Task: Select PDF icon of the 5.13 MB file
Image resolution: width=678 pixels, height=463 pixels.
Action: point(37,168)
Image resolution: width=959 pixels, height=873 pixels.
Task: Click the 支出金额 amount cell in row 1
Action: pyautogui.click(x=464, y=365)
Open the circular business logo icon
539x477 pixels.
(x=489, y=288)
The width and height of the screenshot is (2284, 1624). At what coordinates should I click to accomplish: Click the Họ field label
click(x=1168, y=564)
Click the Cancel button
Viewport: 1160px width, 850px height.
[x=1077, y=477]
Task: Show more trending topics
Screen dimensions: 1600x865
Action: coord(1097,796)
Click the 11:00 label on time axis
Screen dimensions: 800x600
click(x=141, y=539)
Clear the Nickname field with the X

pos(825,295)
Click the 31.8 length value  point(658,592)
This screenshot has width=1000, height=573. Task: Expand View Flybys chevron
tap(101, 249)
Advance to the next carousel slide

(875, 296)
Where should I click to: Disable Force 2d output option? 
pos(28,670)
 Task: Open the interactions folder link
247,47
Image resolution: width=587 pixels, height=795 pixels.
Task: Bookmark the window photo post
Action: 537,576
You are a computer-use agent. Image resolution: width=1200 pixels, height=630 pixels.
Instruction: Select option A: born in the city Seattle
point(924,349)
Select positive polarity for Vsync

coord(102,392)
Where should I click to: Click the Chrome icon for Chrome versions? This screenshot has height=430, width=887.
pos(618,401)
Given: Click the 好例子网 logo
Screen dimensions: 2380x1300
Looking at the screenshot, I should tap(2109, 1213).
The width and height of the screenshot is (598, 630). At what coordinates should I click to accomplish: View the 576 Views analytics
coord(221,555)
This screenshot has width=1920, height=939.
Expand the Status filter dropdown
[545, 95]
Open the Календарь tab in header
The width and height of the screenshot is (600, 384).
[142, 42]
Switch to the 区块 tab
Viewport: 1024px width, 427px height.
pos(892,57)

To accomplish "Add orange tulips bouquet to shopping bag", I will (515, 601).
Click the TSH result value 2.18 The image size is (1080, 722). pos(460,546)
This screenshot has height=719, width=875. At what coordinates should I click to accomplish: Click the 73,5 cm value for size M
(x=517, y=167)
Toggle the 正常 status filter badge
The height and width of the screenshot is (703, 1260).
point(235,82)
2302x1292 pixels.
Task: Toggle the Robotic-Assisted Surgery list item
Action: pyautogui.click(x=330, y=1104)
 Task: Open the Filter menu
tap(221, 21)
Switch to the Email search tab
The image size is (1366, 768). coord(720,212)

* [WHAT YOU ARE ASKED TO DO]: Copy out every entry exactly.

* [WRITTEN ANSWER]:
Task: Select PDF icon of the 5.13 MB file
Image resolution: width=678 pixels, height=463 pixels.
Action: point(37,168)
Image resolution: width=959 pixels, height=873 pixels.
Task: Click the 支出金额 amount cell in row 1
Action: pyautogui.click(x=464, y=365)
Open the circular business logo icon
539x477 pixels.
(x=489, y=288)
The width and height of the screenshot is (2284, 1624). At what coordinates should I click to accomplish: Click the Họ field label
click(x=1168, y=564)
Click the Cancel button
Viewport: 1160px width, 850px height.
[x=1077, y=477]
Task: Show more trending topics
Screen dimensions: 1600x865
Action: coord(1097,796)
Click the 11:00 label on time axis
Screen dimensions: 800x600
click(x=141, y=539)
Clear the Nickname field with the X

pos(825,295)
Click the 31.8 length value  point(658,592)
This screenshot has width=1000, height=573. Task: Expand View Flybys chevron
tap(101, 249)
Advance to the next carousel slide

(875, 296)
Where should I click to: Disable Force 2d output option? 
pos(28,670)
 Task: Open the interactions folder link
247,47
Image resolution: width=587 pixels, height=795 pixels.
Task: Bookmark the window photo post
Action: 537,576
You are a computer-use agent. Image resolution: width=1200 pixels, height=630 pixels.
Instruction: Select option A: born in the city Seattle
point(924,349)
Select positive polarity for Vsync

coord(102,392)
Where should I click to: Click the Chrome icon for Chrome versions? This screenshot has height=430, width=887.
pos(618,401)
Given: Click the 好例子网 logo
Screen dimensions: 2380x1300
Looking at the screenshot, I should tap(2109, 1213).
The width and height of the screenshot is (598, 630). At what coordinates should I click to accomplish: View the 576 Views analytics
coord(221,555)
This screenshot has width=1920, height=939.
Expand the Status filter dropdown
[545, 95]
Open the Календарь tab in header
The width and height of the screenshot is (600, 384).
[142, 42]
Switch to the 区块 tab
Viewport: 1024px width, 427px height.
pos(892,57)

To accomplish "Add orange tulips bouquet to shopping bag", I will (515, 601).
Click the TSH result value 2.18 The image size is (1080, 722). pos(460,546)
This screenshot has height=719, width=875. At what coordinates should I click to accomplish: Click the 73,5 cm value for size M
(x=517, y=167)
Toggle the 正常 status filter badge
The height and width of the screenshot is (703, 1260).
point(235,82)
2302x1292 pixels.
Task: Toggle the Robotic-Assisted Surgery list item
Action: pyautogui.click(x=330, y=1104)
 Task: Open the Filter menu
tap(221, 21)
Switch to the Email search tab
The image size is (1366, 768). coord(720,212)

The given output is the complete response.